Bei seiner insistenten Aufklärungsarbeit an dem „Wie“ der Judenvernichtung wurde Hilberg mit unzähligen biographischen Details vertraut. Er verfolgte die Spur der Täter wie die der Opfer in Personalakten, amtlichen Schriftstücken, Berichten der Überlebenden wie der ungestraft Davongekommenen. Sein neues Werk macht von dieser Vorarbeit Gebrauch: Es versammelt Biographien. Hilberg will aber nichts weniger als uns das Grauen durch psychologisch und sozial ausgeleuchtete Lebensberichte nachvollziehbar — und damit erträglicher machen. Er will keine anspruchsvolle Version der unsäglichen Holocaust-Hollywood-Serie. Sein Verfahren ist typisierend, seine Darstellungsweise knapp, distanziert, ohne jedes Pathos. In einer imaginierten Arena agieren Täter, Opfer — und Zuschauer. Denn in diesem Drama gibt es kein Publikum auf den Rängen.

Die Gruppe der Täter gliedert Hilberg nach Gesichtspunkten der beruflichen Herkunft und Bildung, der Nationalität, der Generationenfolge. Das Portrait Hitlers, mit dem das Buch beginnt, beeindruckt durch den Lakonismus und die Nüchternheit des Urteils: „Hitler war einer jener Kleinbürger, die Mercedes-Aktien kauften und Quittungen für Mietzahlungen aufbewahrten“.
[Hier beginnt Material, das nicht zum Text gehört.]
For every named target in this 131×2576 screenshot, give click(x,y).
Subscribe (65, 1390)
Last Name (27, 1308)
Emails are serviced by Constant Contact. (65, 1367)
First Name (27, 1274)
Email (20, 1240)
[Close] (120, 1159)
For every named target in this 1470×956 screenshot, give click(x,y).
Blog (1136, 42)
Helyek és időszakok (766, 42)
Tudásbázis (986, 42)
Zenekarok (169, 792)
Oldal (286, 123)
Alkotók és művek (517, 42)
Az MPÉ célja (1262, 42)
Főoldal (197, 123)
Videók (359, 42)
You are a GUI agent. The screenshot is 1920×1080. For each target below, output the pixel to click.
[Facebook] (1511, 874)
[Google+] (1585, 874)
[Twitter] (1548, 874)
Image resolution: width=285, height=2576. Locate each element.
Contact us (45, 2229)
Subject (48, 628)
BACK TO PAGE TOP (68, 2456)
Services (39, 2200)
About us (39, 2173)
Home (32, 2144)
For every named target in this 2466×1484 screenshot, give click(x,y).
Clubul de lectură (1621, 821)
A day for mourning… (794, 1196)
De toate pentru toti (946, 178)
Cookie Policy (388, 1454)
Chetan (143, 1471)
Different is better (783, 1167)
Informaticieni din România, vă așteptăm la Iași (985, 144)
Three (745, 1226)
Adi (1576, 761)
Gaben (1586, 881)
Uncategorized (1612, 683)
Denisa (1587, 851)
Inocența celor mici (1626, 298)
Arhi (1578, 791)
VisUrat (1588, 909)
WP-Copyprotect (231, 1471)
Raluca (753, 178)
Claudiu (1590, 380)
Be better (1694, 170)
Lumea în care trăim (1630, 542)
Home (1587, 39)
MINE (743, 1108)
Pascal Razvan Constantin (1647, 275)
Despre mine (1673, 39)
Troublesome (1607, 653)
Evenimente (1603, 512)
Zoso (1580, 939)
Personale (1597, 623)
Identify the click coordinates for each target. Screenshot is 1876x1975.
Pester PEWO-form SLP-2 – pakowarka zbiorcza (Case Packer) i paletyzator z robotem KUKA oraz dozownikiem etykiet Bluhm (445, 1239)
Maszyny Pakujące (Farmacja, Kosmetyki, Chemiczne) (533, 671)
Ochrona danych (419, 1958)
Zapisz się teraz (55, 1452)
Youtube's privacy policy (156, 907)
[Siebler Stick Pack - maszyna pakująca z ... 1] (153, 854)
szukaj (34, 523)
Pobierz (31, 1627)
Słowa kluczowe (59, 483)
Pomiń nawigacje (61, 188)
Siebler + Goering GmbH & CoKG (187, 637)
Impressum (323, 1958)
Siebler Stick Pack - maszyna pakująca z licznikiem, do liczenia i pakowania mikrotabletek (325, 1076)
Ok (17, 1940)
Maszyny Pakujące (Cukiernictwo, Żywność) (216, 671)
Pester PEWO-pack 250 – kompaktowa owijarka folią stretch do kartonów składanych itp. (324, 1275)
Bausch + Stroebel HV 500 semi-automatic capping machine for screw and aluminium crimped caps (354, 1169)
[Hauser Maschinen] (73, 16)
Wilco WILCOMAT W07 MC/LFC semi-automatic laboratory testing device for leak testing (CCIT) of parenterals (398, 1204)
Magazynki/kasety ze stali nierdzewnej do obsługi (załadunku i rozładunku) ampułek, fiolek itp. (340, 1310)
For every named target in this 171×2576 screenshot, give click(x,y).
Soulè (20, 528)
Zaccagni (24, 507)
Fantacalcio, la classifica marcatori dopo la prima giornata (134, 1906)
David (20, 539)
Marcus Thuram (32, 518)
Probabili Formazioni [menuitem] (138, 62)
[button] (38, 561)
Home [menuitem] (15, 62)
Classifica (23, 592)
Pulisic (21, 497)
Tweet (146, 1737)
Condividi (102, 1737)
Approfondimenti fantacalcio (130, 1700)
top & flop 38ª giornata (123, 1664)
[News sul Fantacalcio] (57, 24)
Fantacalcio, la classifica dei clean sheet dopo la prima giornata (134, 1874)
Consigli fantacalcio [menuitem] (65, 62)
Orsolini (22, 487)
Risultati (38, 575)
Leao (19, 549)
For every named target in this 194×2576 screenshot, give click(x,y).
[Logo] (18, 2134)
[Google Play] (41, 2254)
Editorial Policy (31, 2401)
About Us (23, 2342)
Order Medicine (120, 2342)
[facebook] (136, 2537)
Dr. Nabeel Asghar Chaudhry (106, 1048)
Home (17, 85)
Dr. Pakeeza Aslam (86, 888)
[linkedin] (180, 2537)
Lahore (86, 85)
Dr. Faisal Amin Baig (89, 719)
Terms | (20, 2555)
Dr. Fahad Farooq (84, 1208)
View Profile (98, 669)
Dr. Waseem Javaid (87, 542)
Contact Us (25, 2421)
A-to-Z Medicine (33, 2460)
Hilberg kann und will keine Erklärung für Hitlers Judenhaß geben. Dafür demonstriert er um so gründlicher, daß alle wesentlichen Merkmale von Hitlers Herrschaftsausübung sich aus den Etappen der Judenverfolgung rekonstruieren lassen. An den Tätertypen, die uns Hilberg in knappen Strichen skizziert, ist für den heutigen Leser — auch wenn er Hannah Arendts Einsicht in das Banale des Bösen nachvollzogen hat — deren Normalität erschreckend. Am Fall des Polizeioffiziers Lechthaler wird der gleitende Übergang vom anfänglichen Widerstreben gegen die Teilnahme am Verbrechen bis zu dessen routinemäßiger Ausführung evident. Was den Männern eben anfangs fehlte, bemerkt Hilberg kalt, war die Praxis.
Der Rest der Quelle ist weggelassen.